**Exercise prompt**
Please repeat nothing except the lines from the one containing "At what coordinates" through the end of the records, exactly and without pictures.

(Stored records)

↓↓↓

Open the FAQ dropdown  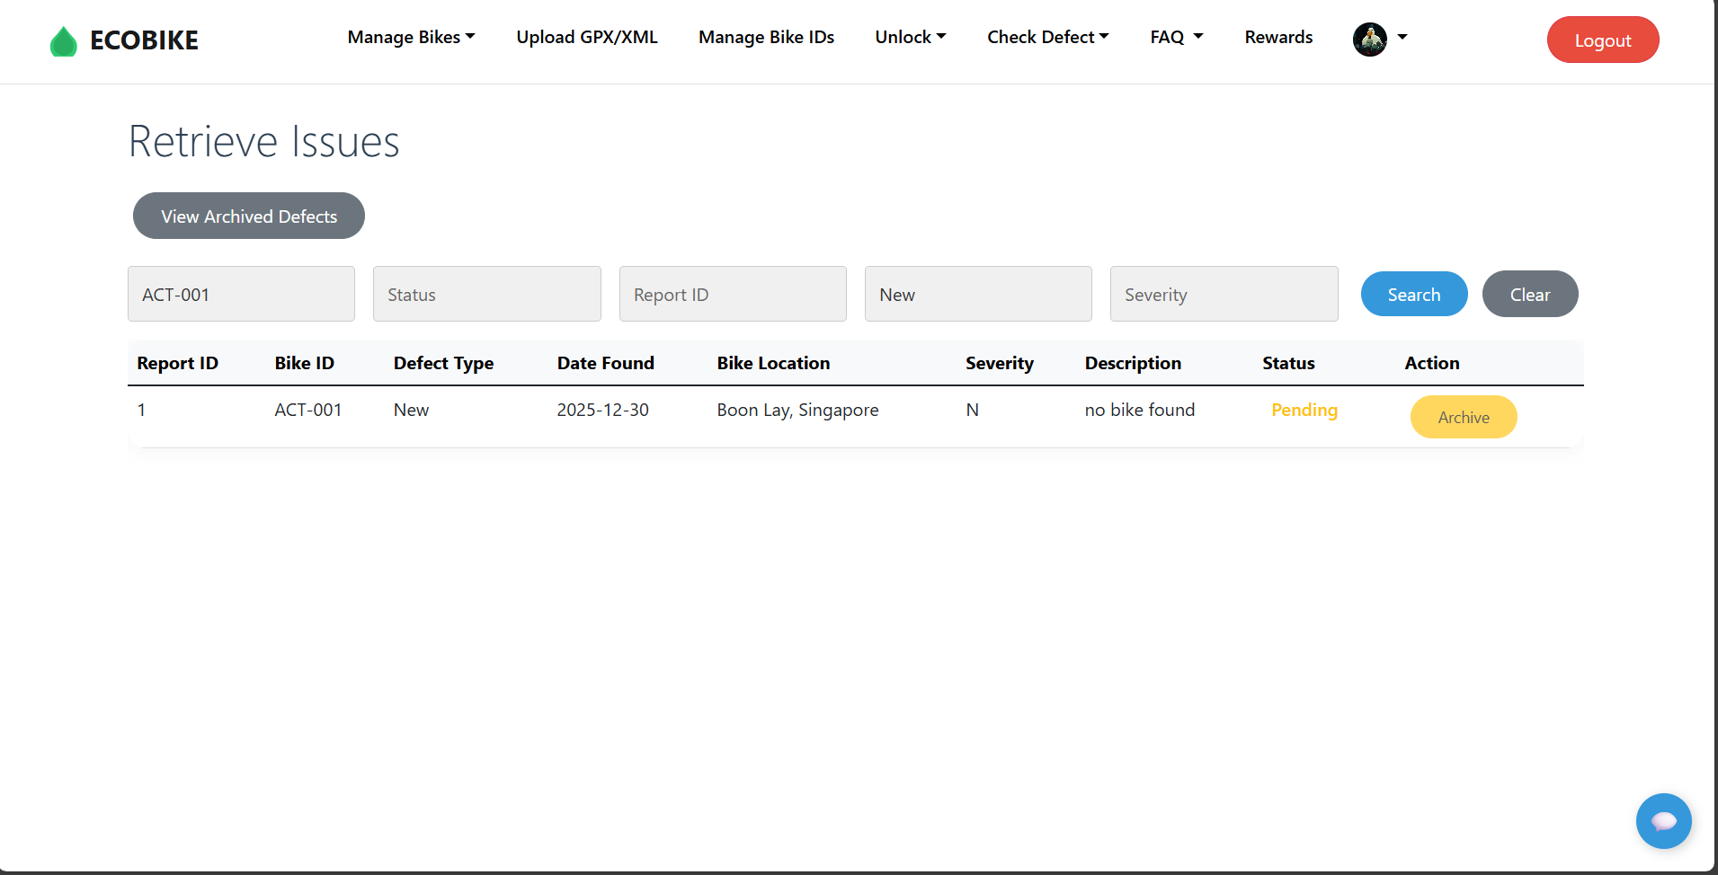(x=1176, y=37)
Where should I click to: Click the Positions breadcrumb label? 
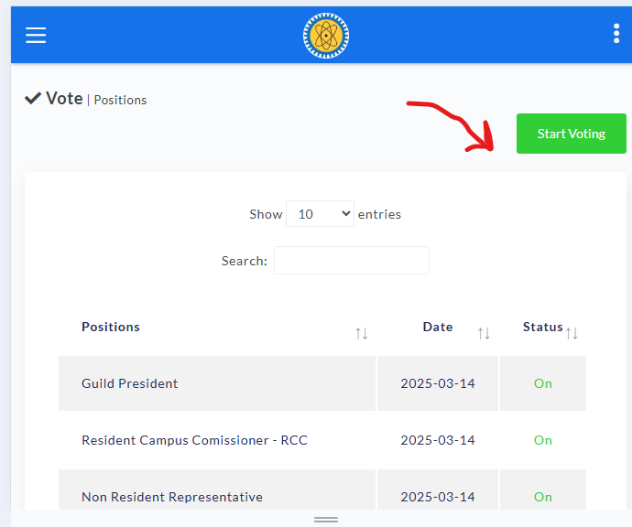[120, 100]
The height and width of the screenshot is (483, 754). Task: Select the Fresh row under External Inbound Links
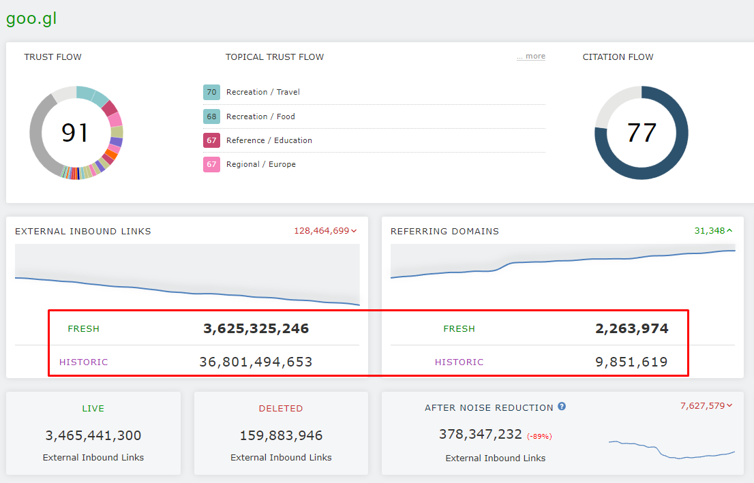pos(187,328)
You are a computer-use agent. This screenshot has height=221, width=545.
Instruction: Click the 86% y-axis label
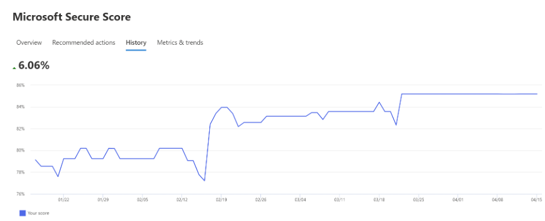[21, 85]
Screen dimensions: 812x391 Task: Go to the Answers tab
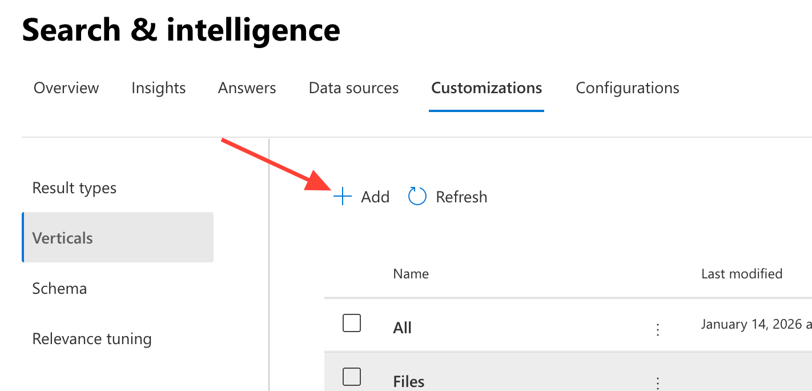(247, 88)
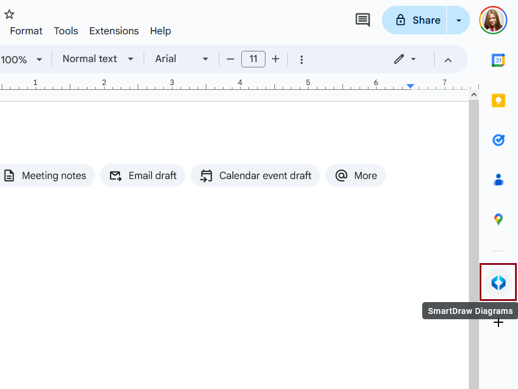Screen dimensions: 518x389
Task: Collapse the toolbar with the chevron
Action: tap(448, 59)
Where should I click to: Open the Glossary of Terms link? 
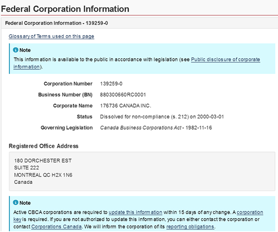pyautogui.click(x=51, y=36)
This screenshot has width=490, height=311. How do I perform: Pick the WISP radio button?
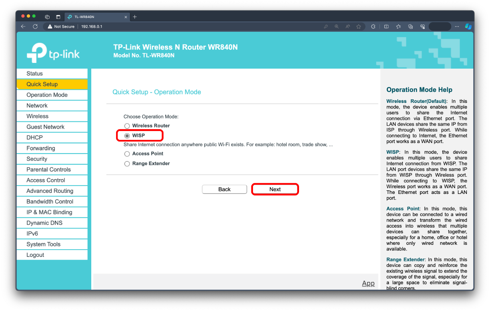coord(127,136)
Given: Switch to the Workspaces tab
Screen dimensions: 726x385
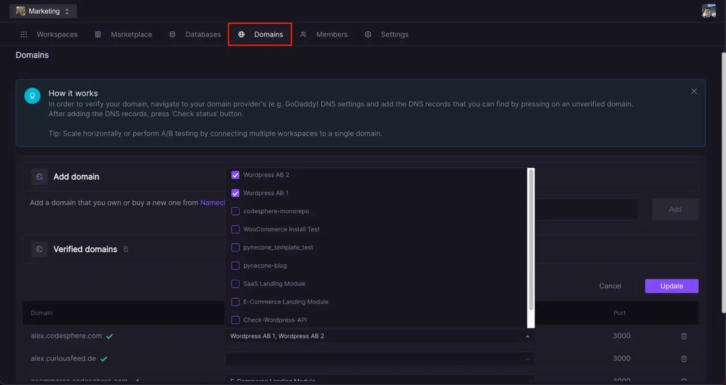Looking at the screenshot, I should click(x=49, y=35).
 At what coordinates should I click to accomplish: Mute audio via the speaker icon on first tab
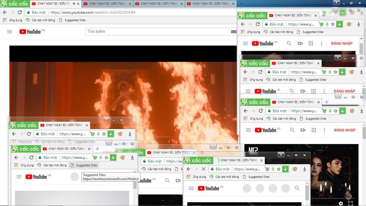click(74, 4)
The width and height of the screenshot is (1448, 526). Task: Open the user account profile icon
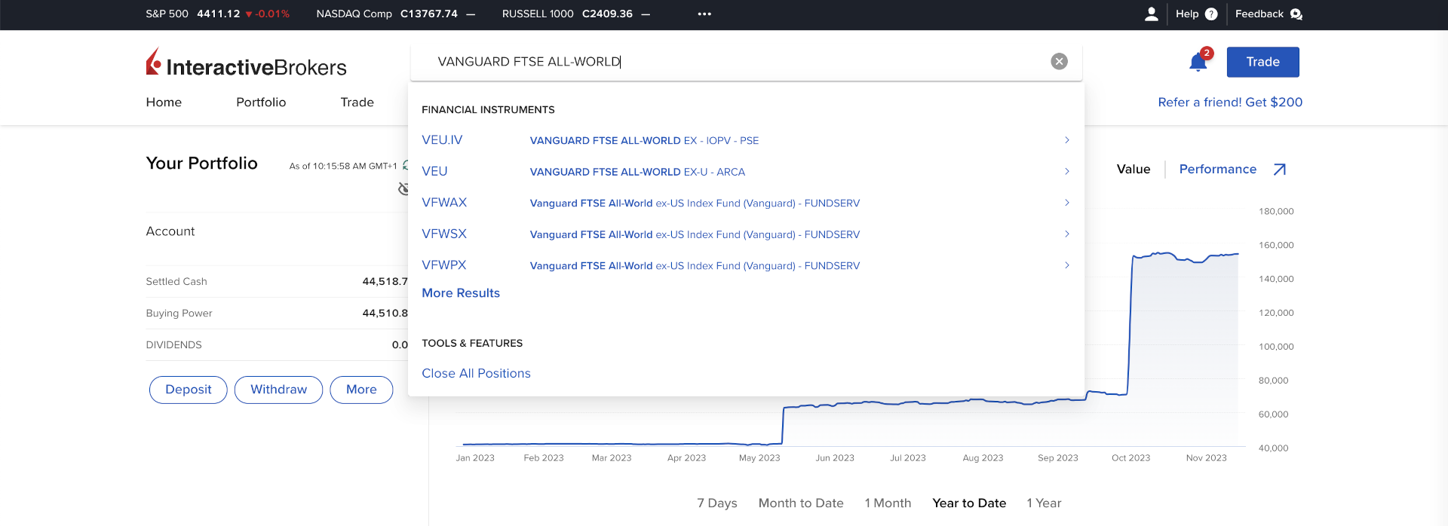tap(1151, 14)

↑↑↑

**Result of this exercise**
 At what coordinates should I click to accomplish: Mute audio via the speaker icon on first tab
click(74, 4)
The width and height of the screenshot is (1448, 526). Task: Open the user account profile icon
tap(1151, 14)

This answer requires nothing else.